- **What this task involves**
Only the final stretch of lines is needed: output exactly the line containing "[Facebook] (139, 777)" and all lines following it in the listing below.

________

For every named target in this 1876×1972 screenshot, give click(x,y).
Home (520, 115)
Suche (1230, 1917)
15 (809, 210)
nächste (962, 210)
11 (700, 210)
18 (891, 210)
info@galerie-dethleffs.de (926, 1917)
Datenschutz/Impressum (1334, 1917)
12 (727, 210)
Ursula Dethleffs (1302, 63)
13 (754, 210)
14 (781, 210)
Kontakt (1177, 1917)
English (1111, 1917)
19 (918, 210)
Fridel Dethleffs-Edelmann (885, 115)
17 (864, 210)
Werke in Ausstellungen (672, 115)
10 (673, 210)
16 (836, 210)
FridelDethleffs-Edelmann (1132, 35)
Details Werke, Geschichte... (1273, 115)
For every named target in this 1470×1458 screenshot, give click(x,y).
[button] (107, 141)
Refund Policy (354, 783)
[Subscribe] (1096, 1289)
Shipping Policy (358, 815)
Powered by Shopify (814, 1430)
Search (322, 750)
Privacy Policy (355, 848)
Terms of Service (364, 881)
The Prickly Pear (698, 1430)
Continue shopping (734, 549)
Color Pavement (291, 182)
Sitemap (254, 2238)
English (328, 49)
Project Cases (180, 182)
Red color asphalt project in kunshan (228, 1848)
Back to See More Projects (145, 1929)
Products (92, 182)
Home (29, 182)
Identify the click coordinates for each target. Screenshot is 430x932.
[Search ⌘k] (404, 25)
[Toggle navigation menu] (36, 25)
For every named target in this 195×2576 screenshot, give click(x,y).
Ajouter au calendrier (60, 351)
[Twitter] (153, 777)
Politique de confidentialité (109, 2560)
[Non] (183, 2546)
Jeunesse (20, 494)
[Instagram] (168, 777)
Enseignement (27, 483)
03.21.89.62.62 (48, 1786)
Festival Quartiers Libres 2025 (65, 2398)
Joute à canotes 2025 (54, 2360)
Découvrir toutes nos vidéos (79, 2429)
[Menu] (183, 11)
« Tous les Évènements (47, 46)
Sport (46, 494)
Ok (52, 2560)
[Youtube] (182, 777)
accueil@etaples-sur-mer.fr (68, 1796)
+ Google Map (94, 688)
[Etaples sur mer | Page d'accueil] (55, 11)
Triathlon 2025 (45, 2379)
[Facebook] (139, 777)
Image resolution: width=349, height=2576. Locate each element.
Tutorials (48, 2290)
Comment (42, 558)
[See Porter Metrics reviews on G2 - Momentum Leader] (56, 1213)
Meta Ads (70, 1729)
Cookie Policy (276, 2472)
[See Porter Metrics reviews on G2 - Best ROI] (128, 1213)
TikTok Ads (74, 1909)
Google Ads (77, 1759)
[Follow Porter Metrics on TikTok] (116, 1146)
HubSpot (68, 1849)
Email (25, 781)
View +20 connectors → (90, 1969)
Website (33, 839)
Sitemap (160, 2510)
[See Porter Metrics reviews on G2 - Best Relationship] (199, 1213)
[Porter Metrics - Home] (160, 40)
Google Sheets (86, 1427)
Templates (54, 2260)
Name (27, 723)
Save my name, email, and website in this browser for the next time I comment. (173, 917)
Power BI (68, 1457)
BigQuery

________

- **Response box**
[Facebook] (139, 777)
Image resolution: width=349, height=2576. Locate each element.
Tutorials (48, 2290)
Comment (42, 558)
[See Porter Metrics reviews on G2 - Momentum Leader] (56, 1213)
Meta Ads (70, 1729)
Cookie Policy (276, 2472)
[See Porter Metrics reviews on G2 - Best ROI] (128, 1213)
TikTok Ads (74, 1909)
Google Ads (77, 1759)
[Follow Porter Metrics on TikTok] (116, 1146)
HubSpot (68, 1849)
Email (25, 781)
View +20 connectors → (90, 1969)
Website (33, 839)
Sitemap (160, 2510)
[See Porter Metrics reviews on G2 - Best Relationship] (199, 1213)
[Porter Metrics - Home] (160, 40)
Google Sheets (86, 1427)
Templates (54, 2260)
Name (27, 723)
Save my name, email, and website in this browser for the next time I comment. (173, 917)
Power BI (68, 1457)
BigQuery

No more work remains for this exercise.